Section 13. Limitation on Allocations to Puerto Rico Participant Accounts. Effective for Plan Years beginning on or after January 1, 2012, and in accordance with Section 1081.01(a)(11)(B) of the Puerto Rico Code, the annual contributions made by or on behalf of a Puerto Rico Participant (not including Rollover Contributions), when added to contributions made by or on behalf of the Puerto Rico Participant under all other defined contribution plans (if any) maintained by the Employer, shall not exceed the lesser of (i) $50,000, as adjusted for increases in the cost-of-living under Section 415(d) of the Code; or (ii) 100% of the Participant’s compensation for the Plan Year. For purposes of this Section, compensation shall include contributions made by the Puerto Rico Participant for the Limitation Year to a qualified plan under a contribution agreement.

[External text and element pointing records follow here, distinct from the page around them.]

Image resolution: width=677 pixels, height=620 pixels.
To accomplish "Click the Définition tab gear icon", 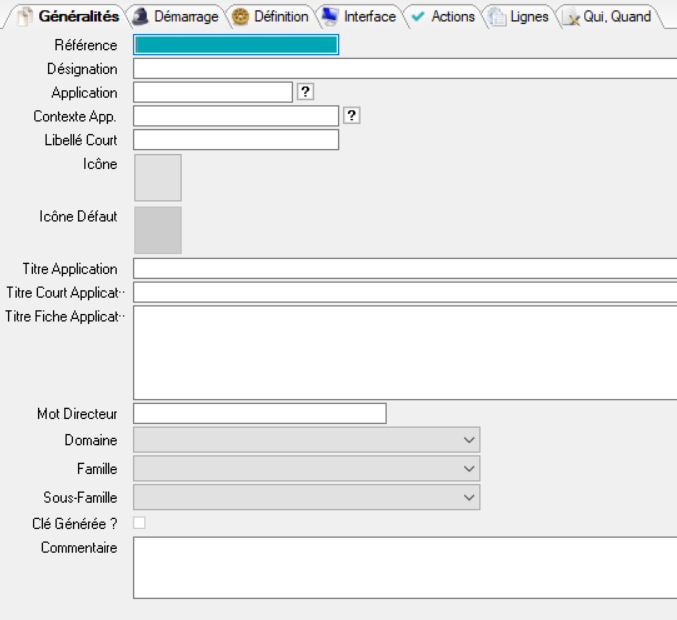I will (x=240, y=17).
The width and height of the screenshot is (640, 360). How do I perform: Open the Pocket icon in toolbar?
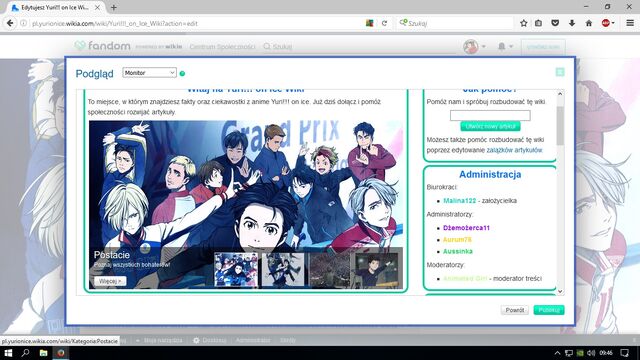pyautogui.click(x=555, y=23)
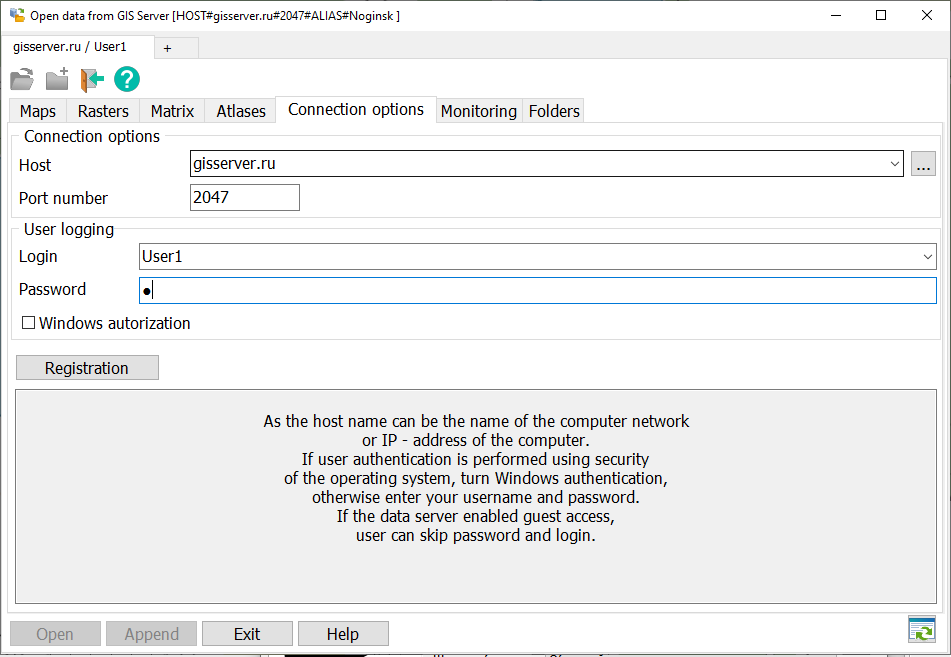Click the door exit/disconnect icon
The height and width of the screenshot is (657, 951).
92,80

Section 14. Rollover Contributions. A Puerto Rico Participant may transfer to the Plan all or a portion of his or her interest in a plan of a prior employer that is qualified under Sections 1801.01(a) and 1801.01(d) of the Puerto Rico Code, subject to the rules contained in the body of the Plan, except that such transfer shall comply with the applicable Sections of the Puerto Rico Code.

 

   Effective Beginning

Conformed Restatement (January 1, 2013)

   January 1, 2002


Section 15. Direct Rollover of Distributions. A Puerto Rico Participant (or his or her beneficiary) may elect to transfer all or a portion of a total distribution from the Plan in a direct rollover to an individual retirement account or annuity described under Section 1081.02 of the Puerto Rico Code, a nondeductible individual retirement account described under Section 1081.03 of the Puerto Rico Code or to another qualified retirement plan in Puerto Rico. A rollover election shall be made by the Puerto Rico Participant or beneficiary in accordance with the rules contained in the body of the Plan, except that such rollover shall comply with Section 1081.01(b)(2)(A) of the Puerto Rico Code.

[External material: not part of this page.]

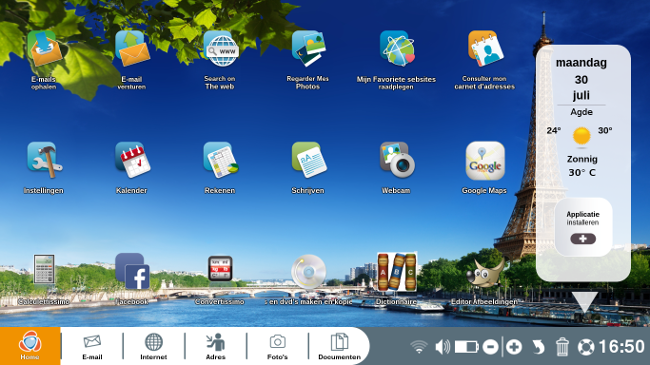Switch to the Internet tab in the bottom bar
The image size is (650, 365).
pos(153,346)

Section 16. Loans. Any loans made to a Puerto Rico Participant under Section 7 of the Plan on or after January 1, 2012, shall comply with Section 1081.01(b)(3)(E) of the Puerto Rico Code.

Section 17. Payment of Contributions. Contributions made by an Employer to the Plan with respect to a Puerto Rico Participant shall be paid to the Trustee not later than the due date for filing the Employers’ Puerto Rico income tax return for the taxable year in which such payroll period falls, including any extension thereof.

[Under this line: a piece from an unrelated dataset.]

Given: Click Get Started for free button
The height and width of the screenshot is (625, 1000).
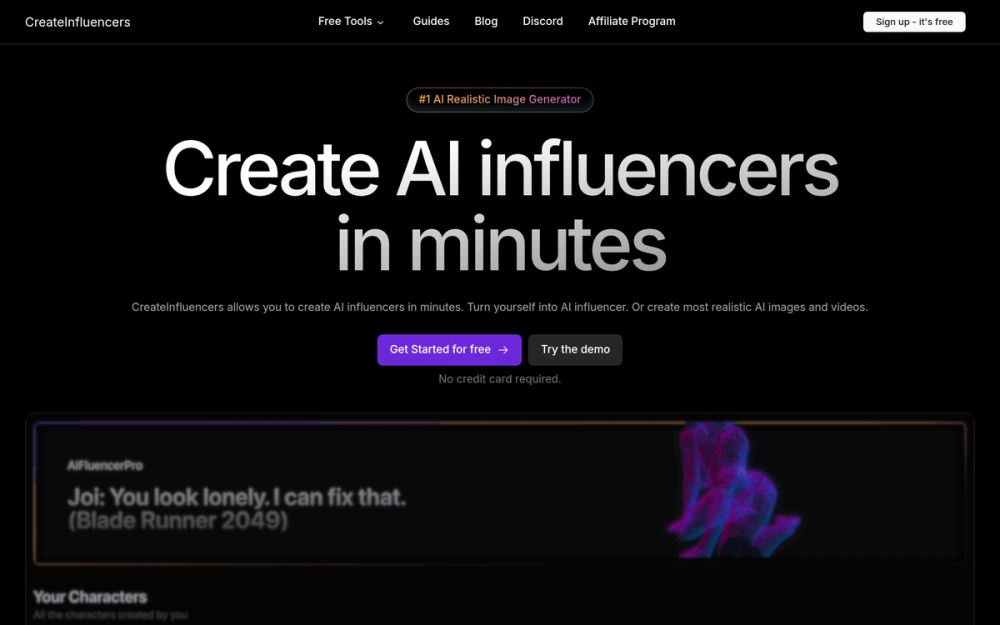Looking at the screenshot, I should [449, 349].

Section 18. Return of Contributions. The return of contributions provisions of Section 4.4 of the Plan are supplemented by the following:

If the Puerto Rico Department of Treasury, on timely application made after the establishment of the Plan, determines that the Plan is not qualified under Sections 1801.01(a) and 1801.01(d) of the Puerto Rico Code, or refuses, in writing, to issue a determination as to whether the Plan is so qualified, the Employer’s contributions made on or after the date on which that determination or refusal is applicable shall be returned to the Employer. The return shall be made within one year after the denial of qualification. The provisions of this paragraph shall apply only if the application for the determination is made by the time prescribed by law for filing the Employer’s return for the taxable year in which the Plan was adopted, or such later date as the Secretary of the Treasury may prescribe.

Section 19. Applicable Law. Except as otherwise required by ERISA or the Code, the provisions of this Appendix B shall be construed, enforced and administered according to the laws of the Commonwealth of Puerto Rico.